[Extracted data entries]
• • • • •
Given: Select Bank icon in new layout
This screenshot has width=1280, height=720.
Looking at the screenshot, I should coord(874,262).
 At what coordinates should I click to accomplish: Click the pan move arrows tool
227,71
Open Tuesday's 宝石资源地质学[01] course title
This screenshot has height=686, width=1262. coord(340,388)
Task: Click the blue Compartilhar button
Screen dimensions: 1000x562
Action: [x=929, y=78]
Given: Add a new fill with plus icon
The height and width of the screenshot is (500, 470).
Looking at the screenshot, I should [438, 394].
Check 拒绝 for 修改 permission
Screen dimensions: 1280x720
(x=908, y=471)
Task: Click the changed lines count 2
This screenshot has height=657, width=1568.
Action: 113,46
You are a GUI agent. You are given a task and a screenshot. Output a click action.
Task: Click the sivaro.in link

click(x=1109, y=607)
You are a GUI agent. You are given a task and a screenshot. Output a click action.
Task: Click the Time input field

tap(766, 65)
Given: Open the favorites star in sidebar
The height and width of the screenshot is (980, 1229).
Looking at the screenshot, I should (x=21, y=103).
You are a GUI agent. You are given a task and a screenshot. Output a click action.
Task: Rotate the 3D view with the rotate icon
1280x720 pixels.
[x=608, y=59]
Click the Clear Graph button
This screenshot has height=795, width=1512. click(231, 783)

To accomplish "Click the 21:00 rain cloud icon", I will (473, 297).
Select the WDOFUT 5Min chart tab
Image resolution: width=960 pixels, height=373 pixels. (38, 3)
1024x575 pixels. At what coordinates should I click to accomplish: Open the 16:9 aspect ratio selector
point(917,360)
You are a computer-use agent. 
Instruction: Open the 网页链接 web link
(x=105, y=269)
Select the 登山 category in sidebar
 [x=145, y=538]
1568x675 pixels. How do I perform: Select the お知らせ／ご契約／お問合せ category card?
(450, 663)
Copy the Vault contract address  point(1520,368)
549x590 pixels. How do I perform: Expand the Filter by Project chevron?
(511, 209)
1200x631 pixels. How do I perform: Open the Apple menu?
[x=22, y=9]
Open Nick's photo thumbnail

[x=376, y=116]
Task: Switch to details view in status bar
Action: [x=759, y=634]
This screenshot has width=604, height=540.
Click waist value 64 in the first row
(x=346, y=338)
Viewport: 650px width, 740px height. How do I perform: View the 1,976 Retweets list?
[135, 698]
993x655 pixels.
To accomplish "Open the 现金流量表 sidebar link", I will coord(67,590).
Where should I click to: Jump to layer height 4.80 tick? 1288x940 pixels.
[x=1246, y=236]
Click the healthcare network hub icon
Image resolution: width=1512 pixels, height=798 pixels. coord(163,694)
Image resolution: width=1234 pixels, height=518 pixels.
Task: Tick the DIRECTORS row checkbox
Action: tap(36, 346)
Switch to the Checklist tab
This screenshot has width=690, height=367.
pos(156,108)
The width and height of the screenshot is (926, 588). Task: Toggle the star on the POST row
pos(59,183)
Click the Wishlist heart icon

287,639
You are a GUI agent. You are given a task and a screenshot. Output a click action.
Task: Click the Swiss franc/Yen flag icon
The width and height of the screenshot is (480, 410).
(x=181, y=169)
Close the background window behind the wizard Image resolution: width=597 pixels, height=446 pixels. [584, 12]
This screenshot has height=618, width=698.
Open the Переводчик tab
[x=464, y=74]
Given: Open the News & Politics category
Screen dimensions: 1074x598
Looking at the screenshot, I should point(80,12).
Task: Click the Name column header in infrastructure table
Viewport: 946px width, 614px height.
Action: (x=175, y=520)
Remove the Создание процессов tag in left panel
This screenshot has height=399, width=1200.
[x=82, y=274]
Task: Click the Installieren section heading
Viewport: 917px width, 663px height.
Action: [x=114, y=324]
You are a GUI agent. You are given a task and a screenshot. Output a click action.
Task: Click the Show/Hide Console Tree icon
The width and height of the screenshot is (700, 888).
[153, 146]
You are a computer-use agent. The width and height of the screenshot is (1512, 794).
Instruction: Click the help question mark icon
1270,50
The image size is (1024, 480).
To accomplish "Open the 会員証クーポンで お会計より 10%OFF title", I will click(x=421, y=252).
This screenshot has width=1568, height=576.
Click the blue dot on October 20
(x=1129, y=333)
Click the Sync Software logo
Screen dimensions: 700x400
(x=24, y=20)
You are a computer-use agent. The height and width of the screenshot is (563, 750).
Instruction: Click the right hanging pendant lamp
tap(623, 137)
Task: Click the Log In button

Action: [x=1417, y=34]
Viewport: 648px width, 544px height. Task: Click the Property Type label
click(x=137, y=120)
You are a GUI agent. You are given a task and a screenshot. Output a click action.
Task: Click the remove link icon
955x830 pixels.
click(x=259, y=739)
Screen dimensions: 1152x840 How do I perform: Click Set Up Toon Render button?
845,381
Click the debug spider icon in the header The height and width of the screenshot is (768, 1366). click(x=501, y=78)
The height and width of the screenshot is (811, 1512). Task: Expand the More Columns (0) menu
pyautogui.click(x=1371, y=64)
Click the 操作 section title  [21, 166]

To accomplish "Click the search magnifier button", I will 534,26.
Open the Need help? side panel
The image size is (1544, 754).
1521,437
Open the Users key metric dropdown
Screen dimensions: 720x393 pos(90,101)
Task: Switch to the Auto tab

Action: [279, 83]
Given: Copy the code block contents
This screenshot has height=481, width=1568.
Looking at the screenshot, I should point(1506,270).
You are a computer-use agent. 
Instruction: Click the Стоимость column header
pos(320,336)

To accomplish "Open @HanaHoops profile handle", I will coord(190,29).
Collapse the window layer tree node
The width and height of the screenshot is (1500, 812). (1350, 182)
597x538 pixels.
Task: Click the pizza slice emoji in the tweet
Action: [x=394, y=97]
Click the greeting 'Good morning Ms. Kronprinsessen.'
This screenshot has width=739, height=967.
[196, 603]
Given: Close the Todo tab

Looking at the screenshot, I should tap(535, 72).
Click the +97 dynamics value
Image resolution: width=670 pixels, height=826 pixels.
• • • • •
Return every line holding the word "Copy" from the records.

Copy the Vault contract address  point(1520,368)
Given: Copy the code block contents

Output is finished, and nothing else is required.